WHO Highlights Global Threat Of NCDs, Need For Action At Moscow Meeting
Non-communicable diseases (NCDs) are a "slow-moving catastrophe" that could overwhelm even the richest countries without action to address their underlying causes, WHO Director-General Margaret Chan said at the First Global Ministerial Conference on Healthy Lifestyles and Non-communicable Disease Control in Moscow on Thursday, the U.N. News Centre reports.
"When drugs are available to reduce blood pressure, lower cholesterol, and improve glucose metabolism, the situation looks somehow under control. This appearance is misleading," Chan said, adding that the "root causes" of these diseases mostly related to lifestyle decisions are not being addressed. "Chan noted that although the health sector bore the brunt of the diseases, most preventive policies fell within non-health sectors, including trade, agriculture, customs, industry, urban design, and education, where good policies could lead to government approaches that made healthy choices easier," the news service writes.
"In the absence of urgent action, the rising financial burden of these diseases will reach levels that are beyond the capacity of even the wealthiest countries in the world to cope," she said (4/28).
Ahead of the conference, BERNAMA reported that "delegates from 160 WHO member countries, including 89 health ministers ... as well as representatives from specialised international organizations of the United Nations" were attending the meeting (4/28).
Speaking at the conference, South Africa Health Minister Aaron Motsoaledi highlighted his concern about the rise of NCDs in South Africa, BusinessDay reports.
Motsoaledi said South Africa should give NCDs the same amount of attention it gives HIV/AIDS (Benjamin, 4/29). He also talked about the need for South Africa to focus on preventive care and shift away from the "hospi-centric model of health delivery" because it is "too expensive and not sustainable," SAPA/Times LIVE reports. "Waiting for people to first get ill and then receive them in hospitals for treatment is not a correct model of health delivery," he said (4/29).
BMJ News reports on another meeting held a day before the conference, which "included non-governmental organisations, patients' organisations, the private sector, professional organisations, and other groups."

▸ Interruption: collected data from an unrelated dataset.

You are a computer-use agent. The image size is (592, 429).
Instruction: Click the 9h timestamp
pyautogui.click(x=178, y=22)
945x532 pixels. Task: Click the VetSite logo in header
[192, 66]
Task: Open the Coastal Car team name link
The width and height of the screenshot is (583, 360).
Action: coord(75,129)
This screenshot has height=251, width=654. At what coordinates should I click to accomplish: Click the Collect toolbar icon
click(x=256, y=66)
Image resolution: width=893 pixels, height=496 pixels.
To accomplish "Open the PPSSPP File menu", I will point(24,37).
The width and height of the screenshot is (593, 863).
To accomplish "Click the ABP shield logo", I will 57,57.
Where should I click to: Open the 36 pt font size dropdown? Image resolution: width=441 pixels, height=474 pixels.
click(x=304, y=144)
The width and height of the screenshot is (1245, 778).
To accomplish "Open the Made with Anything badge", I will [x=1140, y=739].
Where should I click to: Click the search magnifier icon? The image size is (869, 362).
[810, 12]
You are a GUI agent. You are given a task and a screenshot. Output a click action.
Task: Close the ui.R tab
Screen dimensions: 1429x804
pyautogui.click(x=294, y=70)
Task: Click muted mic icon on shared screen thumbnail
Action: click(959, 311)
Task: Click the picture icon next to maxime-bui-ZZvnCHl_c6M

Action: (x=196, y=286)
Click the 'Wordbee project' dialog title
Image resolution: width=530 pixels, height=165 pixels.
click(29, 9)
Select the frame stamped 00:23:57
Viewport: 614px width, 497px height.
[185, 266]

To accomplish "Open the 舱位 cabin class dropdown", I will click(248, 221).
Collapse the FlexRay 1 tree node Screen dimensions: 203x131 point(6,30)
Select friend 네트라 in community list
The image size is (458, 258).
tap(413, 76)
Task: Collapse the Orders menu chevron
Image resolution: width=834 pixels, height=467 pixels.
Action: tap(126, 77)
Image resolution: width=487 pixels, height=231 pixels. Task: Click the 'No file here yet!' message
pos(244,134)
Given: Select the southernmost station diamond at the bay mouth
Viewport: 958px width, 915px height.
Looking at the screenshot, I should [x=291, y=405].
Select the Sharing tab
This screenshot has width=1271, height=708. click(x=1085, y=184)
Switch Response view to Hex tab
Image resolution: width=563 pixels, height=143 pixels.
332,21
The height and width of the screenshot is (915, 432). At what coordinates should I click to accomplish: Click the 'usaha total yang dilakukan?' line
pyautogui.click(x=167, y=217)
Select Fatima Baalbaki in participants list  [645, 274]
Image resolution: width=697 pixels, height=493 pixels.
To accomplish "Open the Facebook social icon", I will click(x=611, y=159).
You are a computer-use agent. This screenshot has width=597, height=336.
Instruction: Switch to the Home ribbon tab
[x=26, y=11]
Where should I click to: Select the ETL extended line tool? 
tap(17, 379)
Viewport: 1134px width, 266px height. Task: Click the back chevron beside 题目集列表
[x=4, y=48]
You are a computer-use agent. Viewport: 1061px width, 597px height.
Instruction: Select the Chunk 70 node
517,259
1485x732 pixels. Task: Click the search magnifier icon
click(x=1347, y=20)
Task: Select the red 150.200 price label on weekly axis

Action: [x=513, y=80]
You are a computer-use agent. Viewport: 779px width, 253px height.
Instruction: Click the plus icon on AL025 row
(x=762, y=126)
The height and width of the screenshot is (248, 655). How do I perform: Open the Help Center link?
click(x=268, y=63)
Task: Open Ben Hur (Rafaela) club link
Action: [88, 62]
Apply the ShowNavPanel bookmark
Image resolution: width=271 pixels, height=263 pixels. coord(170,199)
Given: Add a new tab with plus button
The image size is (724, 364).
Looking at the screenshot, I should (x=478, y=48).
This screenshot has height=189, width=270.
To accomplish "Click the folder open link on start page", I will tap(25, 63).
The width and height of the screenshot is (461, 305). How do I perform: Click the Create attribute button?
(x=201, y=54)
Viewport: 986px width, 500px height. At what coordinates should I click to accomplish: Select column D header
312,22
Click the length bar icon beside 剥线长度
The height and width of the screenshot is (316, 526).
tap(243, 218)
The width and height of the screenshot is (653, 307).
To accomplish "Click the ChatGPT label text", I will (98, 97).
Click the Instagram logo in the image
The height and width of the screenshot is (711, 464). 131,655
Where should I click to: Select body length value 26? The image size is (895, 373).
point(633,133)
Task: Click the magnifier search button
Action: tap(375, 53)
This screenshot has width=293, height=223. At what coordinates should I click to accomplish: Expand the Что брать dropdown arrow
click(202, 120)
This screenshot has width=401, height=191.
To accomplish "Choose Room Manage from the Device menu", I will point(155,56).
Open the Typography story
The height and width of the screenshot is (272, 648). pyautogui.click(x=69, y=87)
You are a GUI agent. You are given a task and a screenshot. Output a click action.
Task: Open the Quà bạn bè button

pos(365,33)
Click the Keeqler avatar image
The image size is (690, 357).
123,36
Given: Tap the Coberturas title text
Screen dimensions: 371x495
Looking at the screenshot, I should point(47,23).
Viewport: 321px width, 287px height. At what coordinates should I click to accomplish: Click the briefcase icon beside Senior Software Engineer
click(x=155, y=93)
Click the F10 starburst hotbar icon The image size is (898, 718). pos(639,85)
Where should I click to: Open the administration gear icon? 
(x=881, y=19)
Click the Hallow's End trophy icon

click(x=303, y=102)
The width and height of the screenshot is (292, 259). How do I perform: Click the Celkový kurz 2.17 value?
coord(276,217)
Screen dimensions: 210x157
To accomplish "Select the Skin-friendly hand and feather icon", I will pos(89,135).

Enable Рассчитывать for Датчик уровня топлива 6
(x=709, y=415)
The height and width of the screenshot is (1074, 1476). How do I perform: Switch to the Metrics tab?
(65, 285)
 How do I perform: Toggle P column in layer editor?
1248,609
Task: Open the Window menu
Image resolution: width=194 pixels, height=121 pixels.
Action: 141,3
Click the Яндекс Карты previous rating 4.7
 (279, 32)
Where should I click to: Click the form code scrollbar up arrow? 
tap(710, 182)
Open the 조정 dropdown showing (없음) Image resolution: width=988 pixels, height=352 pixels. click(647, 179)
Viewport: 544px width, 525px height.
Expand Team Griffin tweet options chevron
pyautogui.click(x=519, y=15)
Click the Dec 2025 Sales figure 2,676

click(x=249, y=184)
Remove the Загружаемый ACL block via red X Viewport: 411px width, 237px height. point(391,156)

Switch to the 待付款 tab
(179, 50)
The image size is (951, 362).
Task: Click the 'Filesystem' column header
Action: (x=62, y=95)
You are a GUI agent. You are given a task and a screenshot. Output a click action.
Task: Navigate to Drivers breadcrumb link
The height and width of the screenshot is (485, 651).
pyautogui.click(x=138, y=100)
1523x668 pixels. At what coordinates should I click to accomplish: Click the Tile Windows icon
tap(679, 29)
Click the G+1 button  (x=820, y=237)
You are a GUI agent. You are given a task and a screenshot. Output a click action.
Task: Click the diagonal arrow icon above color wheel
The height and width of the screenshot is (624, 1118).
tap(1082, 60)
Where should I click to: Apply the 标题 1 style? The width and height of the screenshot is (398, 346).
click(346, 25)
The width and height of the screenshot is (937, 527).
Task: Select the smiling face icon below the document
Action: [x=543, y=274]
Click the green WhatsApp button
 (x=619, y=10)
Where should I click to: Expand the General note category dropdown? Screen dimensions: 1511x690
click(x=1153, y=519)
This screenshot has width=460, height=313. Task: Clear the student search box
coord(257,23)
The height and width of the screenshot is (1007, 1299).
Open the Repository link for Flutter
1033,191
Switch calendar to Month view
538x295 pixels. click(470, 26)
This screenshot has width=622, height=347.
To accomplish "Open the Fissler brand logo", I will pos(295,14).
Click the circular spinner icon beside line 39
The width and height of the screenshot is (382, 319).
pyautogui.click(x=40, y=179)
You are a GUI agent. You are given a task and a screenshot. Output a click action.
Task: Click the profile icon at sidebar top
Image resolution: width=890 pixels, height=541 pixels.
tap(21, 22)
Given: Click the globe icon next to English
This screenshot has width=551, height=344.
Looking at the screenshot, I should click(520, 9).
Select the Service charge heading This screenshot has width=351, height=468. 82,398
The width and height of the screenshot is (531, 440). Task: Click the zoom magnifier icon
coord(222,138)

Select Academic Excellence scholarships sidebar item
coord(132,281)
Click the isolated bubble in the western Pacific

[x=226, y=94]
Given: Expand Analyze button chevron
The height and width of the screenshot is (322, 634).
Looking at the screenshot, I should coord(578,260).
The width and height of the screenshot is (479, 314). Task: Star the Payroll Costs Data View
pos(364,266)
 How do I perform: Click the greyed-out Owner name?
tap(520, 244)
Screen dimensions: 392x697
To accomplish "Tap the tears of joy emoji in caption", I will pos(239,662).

At the close of that meeting, Chan talked about how the WHO is "not a good way to hear all the voices." But the meeting also focused on the need for NCDs to be addressed by a variety of stakeholders. Chan said "a social movement" for dealing with NCDs is needed, as well as institutions that can use a "whole of government and whole of society approach," BMJ News writes (Smith, 4/28).This is part of the Morning Briefing, a summary of health policy coverage from major news organizations. Sign up for an email subscription.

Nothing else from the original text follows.